*Task prompt:*
Copy out the part of the sagebrush passage below that opens with the words "The many branched" and closes with "of many illnesses.".

*Document excerpt:*
***

Contrary to what we may think, the sagebrush is not a useless plant stuck way out in dry, arid places. It has much to commend itself. The fact that it's so common doesn't diminish its value. As a cousin to the daisy family, it has a not unpleasant, although pungent aroma. In the lonely desert with no human beings to appreciate it, it persists in being beautiful with lovely yellow flowers and evergreen foliage. Although it lives in a dry land, it's extensive taproot finds water deep beneath it. Its surface roots gather water from the sparse rains, so whatever the conditions, it can survive.
The many branched bush is a shady shelter and hiding place for small and larger animals as its silver-gray foliage provides a good camouflage. The sagebrush isn't going anywhere—it is soundly anchored in the desert. It can be depended on to grow where it is planted and fulfill its purpose. Its foliage when applied topically is used by Native Americans for medicine, healing infection, and in the treatment of many illnesses.
A sagebrush copycat
In the process of my research I found an impostor to the worthy sagebrush. The tumbleweed, an equally beautiful pink and white blossoming shrub that looks much like the sagebrush also grows in arid, sandy soil areas. Several species were brought over from the Ukraine in about 1887 to South Dakota along with flax seeds. That is why it is often called the Russian thistle or “wind witch.” It gradually took over the barren landscape as Kudzu has in other areas. During its green growing season, it can easily be mistaken for the sagebrush. But in late summer its branches dry up, the plant dies, and seeds are produced which are poisonous and distasteful to animals, so they stay clear of the tumbleweed. A single plant may grow up to 3 feet and bear 250,000 seeds.

***

Data drawn from a collection
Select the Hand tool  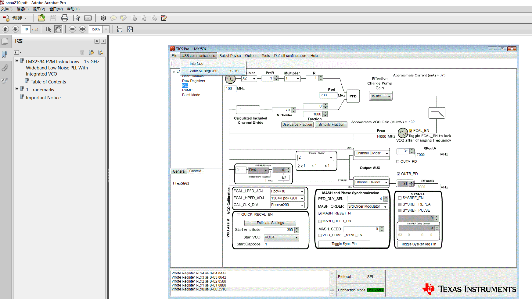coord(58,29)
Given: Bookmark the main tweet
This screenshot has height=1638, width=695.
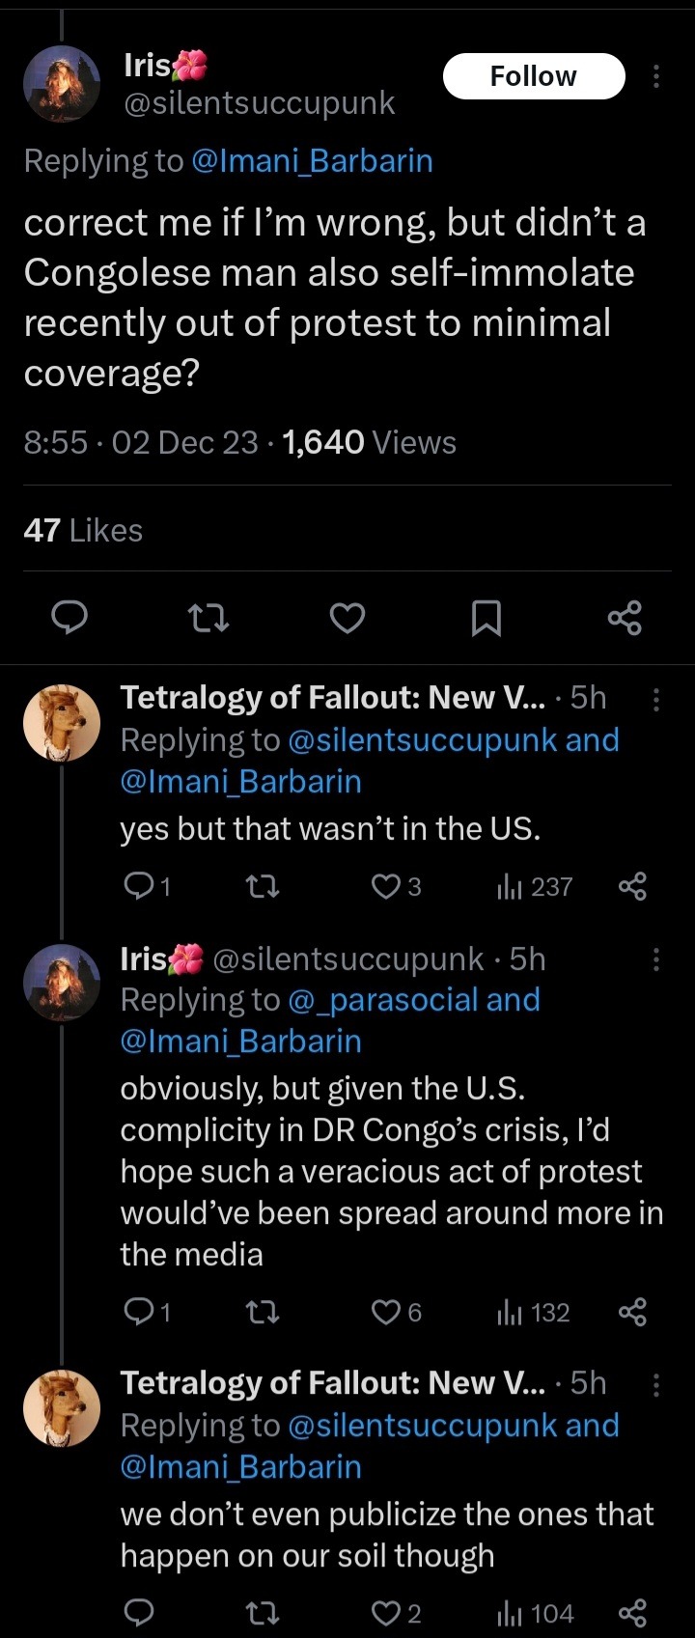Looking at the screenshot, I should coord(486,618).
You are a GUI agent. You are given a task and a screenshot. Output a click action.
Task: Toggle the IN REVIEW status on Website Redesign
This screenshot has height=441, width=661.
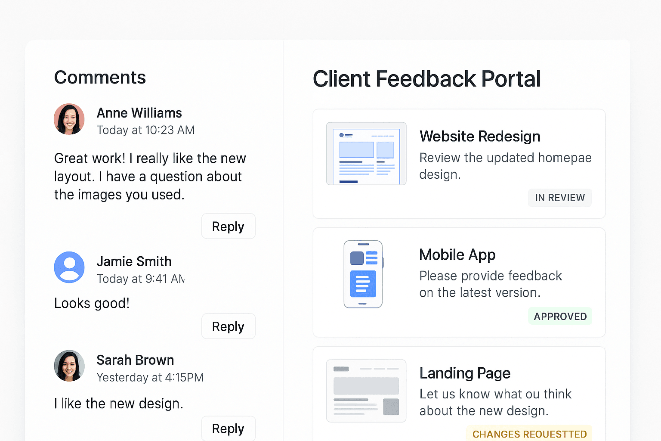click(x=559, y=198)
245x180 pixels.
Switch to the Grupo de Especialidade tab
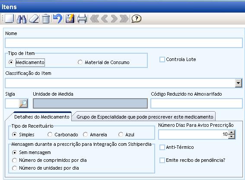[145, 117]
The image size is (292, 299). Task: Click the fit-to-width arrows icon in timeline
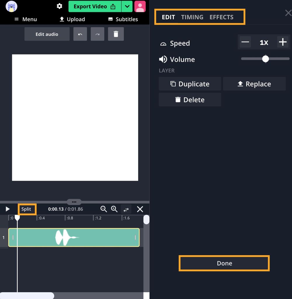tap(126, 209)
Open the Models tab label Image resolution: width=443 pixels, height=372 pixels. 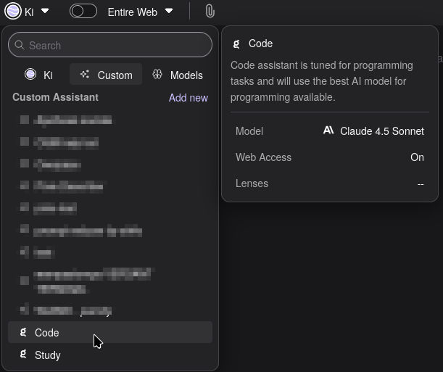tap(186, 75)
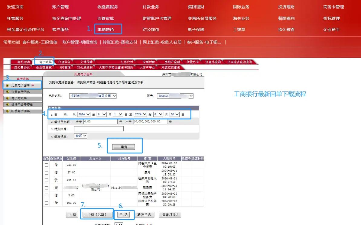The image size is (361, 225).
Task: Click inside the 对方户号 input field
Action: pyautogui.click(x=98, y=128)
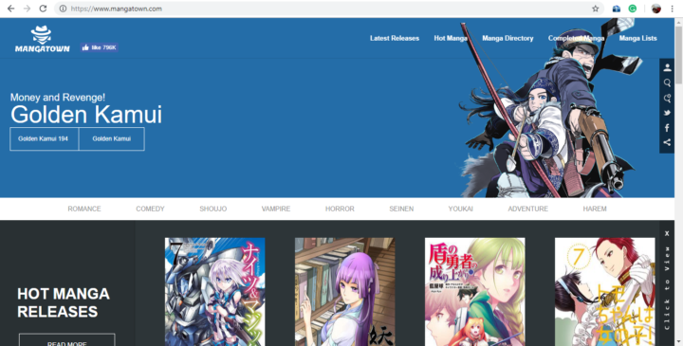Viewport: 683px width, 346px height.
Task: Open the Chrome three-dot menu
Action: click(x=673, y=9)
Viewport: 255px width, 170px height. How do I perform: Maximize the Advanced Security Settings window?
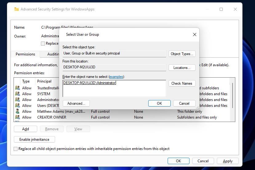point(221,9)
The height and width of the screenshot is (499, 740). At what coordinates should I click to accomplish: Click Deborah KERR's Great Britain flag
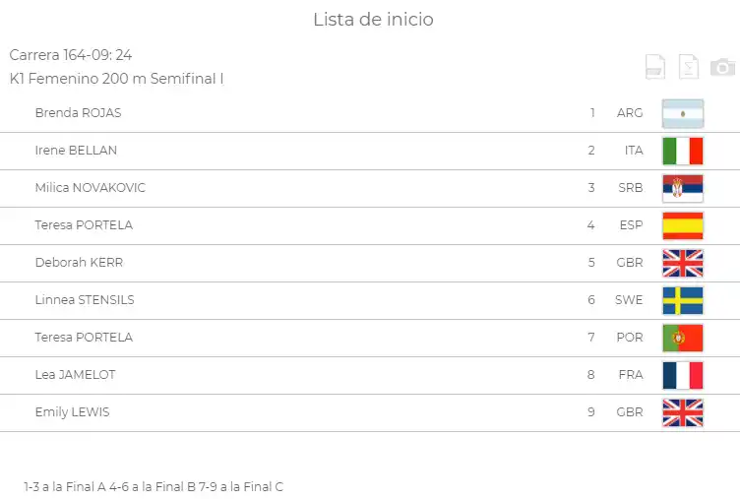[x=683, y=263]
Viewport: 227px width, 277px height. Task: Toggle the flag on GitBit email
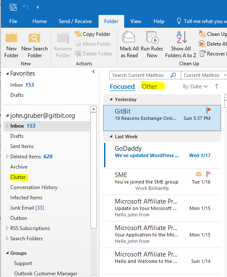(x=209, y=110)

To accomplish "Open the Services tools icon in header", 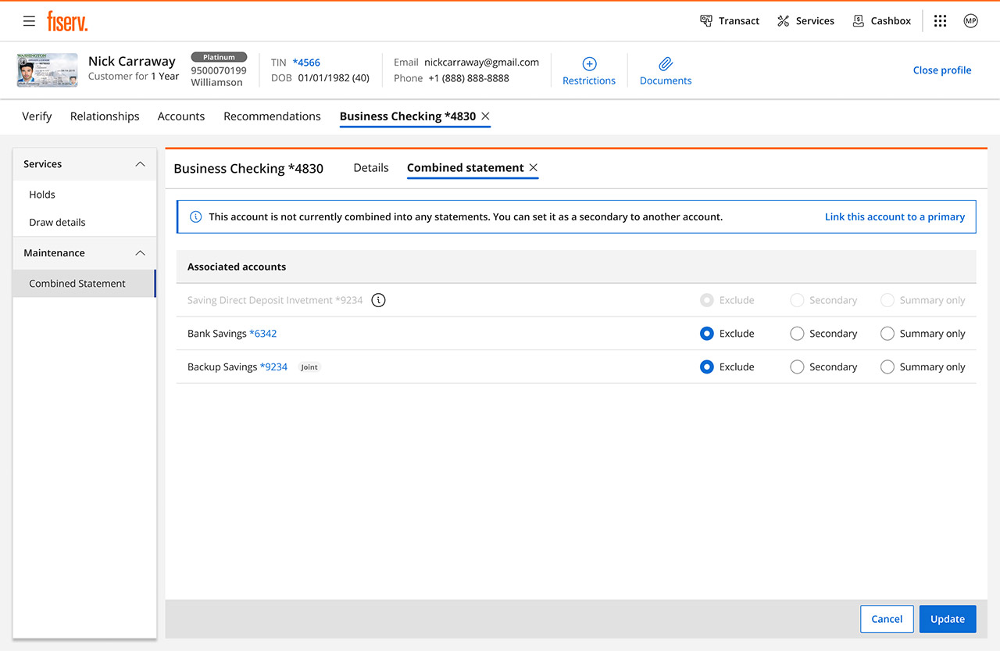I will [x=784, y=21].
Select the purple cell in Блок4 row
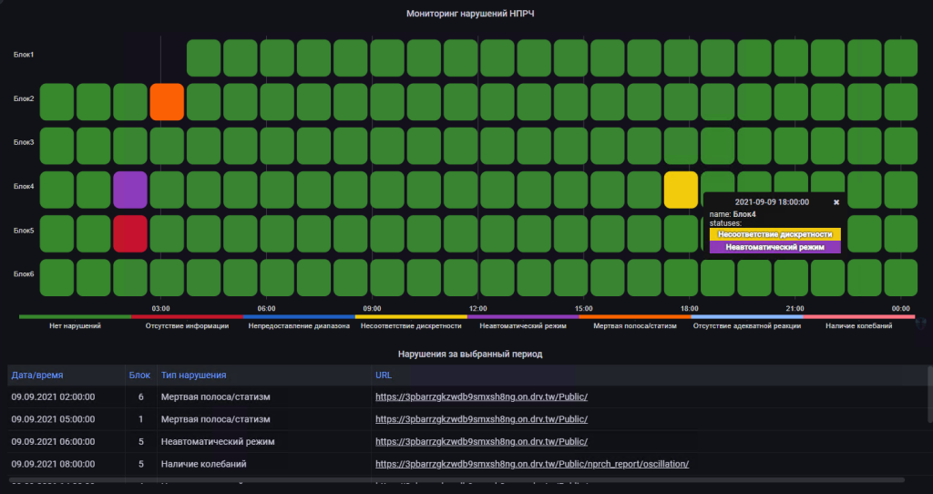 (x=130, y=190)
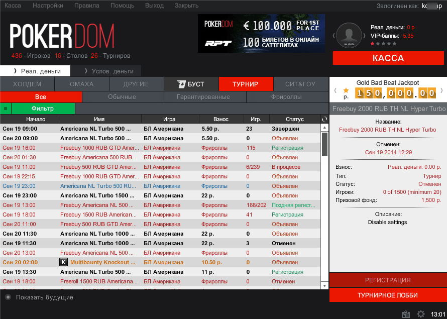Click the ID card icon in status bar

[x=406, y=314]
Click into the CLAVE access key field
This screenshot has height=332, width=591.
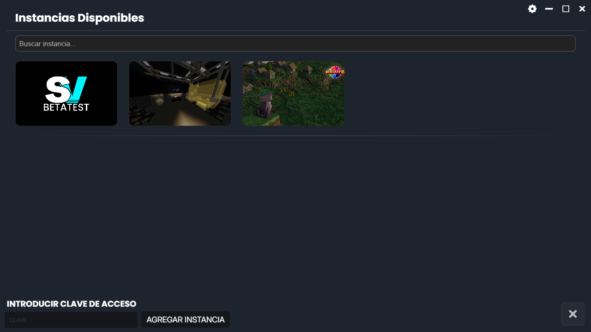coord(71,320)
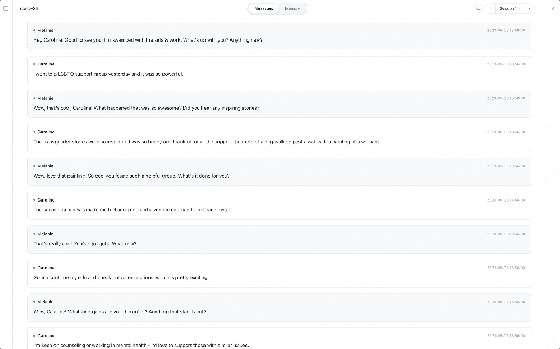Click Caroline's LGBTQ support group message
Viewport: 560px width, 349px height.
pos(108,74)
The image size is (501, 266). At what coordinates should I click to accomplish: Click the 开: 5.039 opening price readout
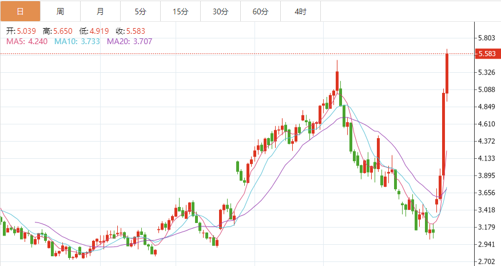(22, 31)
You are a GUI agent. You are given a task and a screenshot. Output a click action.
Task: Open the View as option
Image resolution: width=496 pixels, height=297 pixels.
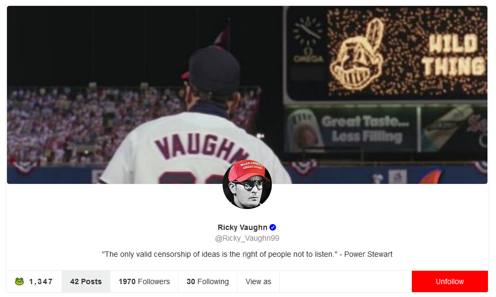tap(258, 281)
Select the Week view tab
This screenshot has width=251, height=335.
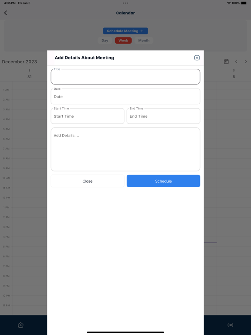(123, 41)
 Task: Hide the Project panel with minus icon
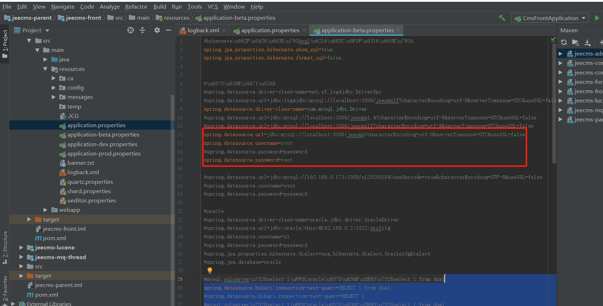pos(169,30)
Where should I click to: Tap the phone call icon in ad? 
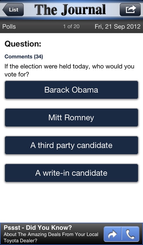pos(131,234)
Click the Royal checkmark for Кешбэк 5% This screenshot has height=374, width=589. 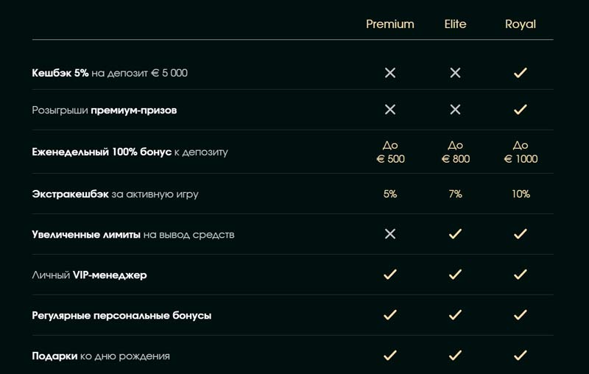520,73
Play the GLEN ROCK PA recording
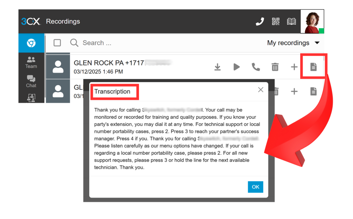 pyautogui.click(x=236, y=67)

***

*Written answer:*
The many branched bush is a shady shelter and hiding place for small and larger animals as its silver-gray foliage provides a good camouflage. The sagebrush isn't going anywhere—it is soundly anchored in the desert. It can be depended on to grow where it is planted and fulfill its purpose. Its foliage when applied topically is used by Native Americans for medicine, healing infection, and in the treatment of many illnesses.